Data supplied: Begin

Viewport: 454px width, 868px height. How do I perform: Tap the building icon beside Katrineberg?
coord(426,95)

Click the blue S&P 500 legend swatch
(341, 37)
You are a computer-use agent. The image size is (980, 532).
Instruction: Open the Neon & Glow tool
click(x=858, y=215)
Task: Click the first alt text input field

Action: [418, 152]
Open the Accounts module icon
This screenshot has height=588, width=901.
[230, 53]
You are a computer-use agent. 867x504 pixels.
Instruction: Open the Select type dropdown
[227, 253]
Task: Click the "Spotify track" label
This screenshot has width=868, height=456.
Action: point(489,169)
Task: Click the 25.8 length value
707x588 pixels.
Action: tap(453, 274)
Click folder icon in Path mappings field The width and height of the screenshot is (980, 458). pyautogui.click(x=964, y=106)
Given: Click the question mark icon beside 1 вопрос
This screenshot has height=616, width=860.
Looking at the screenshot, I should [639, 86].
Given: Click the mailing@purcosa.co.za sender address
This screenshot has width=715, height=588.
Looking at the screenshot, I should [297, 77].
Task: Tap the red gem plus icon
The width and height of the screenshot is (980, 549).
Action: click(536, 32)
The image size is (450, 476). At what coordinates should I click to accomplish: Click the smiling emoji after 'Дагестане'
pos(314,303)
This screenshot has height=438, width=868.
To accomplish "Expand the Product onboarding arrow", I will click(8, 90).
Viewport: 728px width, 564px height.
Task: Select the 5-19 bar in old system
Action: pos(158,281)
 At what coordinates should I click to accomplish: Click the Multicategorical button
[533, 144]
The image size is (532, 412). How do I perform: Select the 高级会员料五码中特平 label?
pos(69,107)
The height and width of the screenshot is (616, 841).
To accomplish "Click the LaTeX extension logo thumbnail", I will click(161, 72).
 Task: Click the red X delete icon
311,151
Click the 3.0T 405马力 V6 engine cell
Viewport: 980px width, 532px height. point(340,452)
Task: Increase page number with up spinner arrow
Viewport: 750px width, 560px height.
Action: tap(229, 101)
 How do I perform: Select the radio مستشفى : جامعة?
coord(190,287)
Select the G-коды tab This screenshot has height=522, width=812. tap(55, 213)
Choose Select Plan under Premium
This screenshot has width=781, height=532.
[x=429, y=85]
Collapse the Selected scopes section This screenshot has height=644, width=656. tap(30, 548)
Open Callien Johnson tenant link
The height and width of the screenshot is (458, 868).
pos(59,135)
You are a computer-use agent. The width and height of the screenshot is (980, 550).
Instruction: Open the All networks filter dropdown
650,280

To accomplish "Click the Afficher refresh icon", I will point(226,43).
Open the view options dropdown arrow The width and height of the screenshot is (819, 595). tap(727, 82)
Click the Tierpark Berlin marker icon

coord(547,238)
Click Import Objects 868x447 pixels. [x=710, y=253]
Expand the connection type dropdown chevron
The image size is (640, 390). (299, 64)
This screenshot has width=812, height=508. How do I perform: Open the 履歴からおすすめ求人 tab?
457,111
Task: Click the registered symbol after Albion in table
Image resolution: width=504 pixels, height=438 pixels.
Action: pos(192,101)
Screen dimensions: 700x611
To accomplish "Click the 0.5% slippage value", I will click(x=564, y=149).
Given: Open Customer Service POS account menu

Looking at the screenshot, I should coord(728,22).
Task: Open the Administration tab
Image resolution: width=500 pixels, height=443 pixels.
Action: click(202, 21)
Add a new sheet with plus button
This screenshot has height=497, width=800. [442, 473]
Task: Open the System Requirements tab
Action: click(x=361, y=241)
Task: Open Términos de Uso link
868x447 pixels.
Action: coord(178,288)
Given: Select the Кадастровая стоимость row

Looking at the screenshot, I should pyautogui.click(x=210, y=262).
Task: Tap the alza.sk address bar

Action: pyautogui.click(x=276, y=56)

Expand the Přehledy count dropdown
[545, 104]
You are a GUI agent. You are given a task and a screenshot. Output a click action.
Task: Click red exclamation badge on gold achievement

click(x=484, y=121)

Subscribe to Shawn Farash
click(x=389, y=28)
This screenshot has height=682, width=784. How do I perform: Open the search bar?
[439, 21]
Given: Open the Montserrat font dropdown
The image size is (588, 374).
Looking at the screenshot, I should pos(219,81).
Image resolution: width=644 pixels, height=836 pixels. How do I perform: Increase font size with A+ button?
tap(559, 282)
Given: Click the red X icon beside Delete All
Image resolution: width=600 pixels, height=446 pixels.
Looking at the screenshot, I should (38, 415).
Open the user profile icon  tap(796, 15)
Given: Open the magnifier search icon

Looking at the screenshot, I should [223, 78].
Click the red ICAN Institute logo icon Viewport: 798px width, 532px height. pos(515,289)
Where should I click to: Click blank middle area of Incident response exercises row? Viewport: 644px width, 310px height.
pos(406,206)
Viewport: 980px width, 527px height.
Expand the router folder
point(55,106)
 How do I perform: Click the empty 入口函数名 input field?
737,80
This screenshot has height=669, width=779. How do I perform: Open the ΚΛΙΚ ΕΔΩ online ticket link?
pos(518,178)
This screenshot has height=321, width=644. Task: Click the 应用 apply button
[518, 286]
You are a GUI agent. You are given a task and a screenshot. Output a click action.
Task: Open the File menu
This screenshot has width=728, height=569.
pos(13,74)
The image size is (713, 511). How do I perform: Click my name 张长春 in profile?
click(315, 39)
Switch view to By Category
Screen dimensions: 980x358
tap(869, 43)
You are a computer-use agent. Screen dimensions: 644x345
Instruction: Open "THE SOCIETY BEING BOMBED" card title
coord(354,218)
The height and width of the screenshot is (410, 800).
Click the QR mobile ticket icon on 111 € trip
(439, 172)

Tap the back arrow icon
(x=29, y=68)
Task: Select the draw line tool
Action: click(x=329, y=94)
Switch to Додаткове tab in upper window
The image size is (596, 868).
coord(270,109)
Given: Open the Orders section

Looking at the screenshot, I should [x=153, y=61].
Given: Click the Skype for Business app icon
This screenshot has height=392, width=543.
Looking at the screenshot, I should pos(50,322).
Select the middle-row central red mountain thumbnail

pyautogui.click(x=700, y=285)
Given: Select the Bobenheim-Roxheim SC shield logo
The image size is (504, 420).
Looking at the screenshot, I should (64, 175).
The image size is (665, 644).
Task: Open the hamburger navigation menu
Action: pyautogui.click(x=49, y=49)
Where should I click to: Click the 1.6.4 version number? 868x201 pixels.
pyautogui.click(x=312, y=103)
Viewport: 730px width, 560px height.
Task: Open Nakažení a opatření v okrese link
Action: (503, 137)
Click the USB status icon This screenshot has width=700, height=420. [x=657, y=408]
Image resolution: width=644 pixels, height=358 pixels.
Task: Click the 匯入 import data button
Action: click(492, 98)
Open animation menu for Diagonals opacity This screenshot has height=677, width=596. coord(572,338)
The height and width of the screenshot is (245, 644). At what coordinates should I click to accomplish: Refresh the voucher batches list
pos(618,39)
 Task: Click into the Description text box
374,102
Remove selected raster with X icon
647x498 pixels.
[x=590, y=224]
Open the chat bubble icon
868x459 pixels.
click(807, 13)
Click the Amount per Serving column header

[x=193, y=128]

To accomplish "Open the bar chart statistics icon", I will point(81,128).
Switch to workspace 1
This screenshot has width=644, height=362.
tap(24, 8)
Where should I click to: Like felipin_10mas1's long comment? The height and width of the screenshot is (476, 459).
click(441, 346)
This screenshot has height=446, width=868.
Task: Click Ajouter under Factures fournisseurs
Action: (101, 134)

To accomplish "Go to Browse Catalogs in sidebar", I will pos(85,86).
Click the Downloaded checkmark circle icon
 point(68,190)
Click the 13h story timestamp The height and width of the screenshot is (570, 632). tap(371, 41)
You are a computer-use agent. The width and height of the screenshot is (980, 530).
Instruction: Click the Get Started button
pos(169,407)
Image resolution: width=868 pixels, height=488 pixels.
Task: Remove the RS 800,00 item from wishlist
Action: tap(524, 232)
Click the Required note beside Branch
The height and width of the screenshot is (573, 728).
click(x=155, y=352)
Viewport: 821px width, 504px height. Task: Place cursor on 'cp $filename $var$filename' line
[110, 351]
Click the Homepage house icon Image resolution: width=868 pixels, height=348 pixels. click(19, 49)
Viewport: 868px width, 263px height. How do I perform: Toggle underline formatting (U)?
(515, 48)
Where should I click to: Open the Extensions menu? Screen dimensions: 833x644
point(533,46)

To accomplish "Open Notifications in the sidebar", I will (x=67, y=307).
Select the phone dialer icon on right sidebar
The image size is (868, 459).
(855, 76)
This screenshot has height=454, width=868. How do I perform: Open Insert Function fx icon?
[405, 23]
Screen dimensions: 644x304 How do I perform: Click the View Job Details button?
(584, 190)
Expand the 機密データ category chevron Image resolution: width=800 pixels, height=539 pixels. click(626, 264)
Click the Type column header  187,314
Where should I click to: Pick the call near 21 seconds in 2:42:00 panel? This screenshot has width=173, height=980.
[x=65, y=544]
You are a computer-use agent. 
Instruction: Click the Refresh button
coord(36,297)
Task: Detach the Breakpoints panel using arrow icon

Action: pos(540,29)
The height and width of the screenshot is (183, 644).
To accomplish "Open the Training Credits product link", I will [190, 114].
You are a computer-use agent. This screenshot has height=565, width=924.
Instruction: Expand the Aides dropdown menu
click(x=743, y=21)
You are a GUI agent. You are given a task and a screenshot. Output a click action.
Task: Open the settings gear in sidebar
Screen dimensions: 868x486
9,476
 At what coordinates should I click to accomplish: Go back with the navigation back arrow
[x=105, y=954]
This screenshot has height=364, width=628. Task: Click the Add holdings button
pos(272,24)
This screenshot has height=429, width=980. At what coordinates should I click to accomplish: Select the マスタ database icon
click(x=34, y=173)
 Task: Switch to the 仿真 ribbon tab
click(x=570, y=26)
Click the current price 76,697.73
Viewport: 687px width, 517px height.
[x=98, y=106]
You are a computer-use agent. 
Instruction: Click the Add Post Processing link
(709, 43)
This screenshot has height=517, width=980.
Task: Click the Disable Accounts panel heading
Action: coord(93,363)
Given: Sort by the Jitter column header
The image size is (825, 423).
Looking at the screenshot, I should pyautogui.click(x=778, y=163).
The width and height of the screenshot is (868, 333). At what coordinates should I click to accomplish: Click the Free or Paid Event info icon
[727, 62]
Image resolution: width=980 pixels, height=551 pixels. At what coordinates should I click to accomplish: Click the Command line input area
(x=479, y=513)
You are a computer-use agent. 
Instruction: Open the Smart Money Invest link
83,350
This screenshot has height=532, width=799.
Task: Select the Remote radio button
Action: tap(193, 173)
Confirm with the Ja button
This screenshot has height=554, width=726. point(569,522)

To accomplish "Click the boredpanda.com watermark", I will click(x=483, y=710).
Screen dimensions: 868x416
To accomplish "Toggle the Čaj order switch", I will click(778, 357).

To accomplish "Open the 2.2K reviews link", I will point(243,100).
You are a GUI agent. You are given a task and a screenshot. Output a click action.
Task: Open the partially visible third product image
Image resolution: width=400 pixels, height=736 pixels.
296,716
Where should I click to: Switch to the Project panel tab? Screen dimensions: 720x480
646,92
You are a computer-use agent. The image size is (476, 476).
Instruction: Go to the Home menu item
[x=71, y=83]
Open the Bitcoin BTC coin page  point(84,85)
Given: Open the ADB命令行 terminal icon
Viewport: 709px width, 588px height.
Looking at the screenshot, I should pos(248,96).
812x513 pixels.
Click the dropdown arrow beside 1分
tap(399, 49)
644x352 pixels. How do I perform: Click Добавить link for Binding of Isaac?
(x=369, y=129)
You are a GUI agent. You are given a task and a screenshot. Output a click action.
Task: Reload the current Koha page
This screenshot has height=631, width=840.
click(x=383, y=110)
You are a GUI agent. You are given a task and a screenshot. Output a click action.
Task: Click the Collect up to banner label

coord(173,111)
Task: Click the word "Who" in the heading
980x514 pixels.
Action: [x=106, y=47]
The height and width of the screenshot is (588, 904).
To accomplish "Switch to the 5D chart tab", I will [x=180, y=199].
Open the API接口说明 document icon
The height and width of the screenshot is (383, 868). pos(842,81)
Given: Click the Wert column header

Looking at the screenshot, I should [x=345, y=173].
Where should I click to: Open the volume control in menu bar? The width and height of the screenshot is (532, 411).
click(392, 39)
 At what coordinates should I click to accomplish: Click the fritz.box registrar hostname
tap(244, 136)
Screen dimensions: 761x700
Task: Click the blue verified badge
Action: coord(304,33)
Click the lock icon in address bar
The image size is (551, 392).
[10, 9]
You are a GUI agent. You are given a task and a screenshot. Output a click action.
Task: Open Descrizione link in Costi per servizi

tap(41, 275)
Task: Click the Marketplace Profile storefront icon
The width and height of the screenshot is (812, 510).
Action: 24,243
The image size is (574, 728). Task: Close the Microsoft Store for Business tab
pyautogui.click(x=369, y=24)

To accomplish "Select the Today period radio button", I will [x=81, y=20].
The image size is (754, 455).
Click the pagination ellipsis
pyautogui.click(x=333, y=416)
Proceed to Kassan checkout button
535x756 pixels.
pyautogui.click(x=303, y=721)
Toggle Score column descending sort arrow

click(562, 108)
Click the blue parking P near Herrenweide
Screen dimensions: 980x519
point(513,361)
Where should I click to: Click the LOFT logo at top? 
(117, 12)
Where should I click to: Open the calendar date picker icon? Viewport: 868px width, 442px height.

Data supplied: End

What the task requires =>
From the opening line of the data above, please print each line as written up to and including the line that contains "Task: Tap the red gem plus icon", and nothing more.

Answer box =>
Viewport: 454px width, 868px height. How do I perform: Tap the building icon beside Katrineberg?
coord(426,95)

Click the blue S&P 500 legend swatch
(341, 37)
You are a computer-use agent. The image size is (980, 532).
Instruction: Open the Neon & Glow tool
click(x=858, y=215)
Task: Click the first alt text input field

Action: [418, 152]
Open the Accounts module icon
This screenshot has height=588, width=901.
[230, 53]
You are a computer-use agent. 867x504 pixels.
Instruction: Open the Select type dropdown
[227, 253]
Task: Click the "Spotify track" label
This screenshot has width=868, height=456.
Action: point(489,169)
Task: Click the 25.8 length value
707x588 pixels.
Action: tap(453, 274)
Click folder icon in Path mappings field The width and height of the screenshot is (980, 458). pyautogui.click(x=964, y=106)
Given: Click the question mark icon beside 1 вопрос
This screenshot has height=616, width=860.
Looking at the screenshot, I should [639, 86].
Given: Click the mailing@purcosa.co.za sender address
This screenshot has width=715, height=588.
Looking at the screenshot, I should [297, 77].
Task: Tap the red gem plus icon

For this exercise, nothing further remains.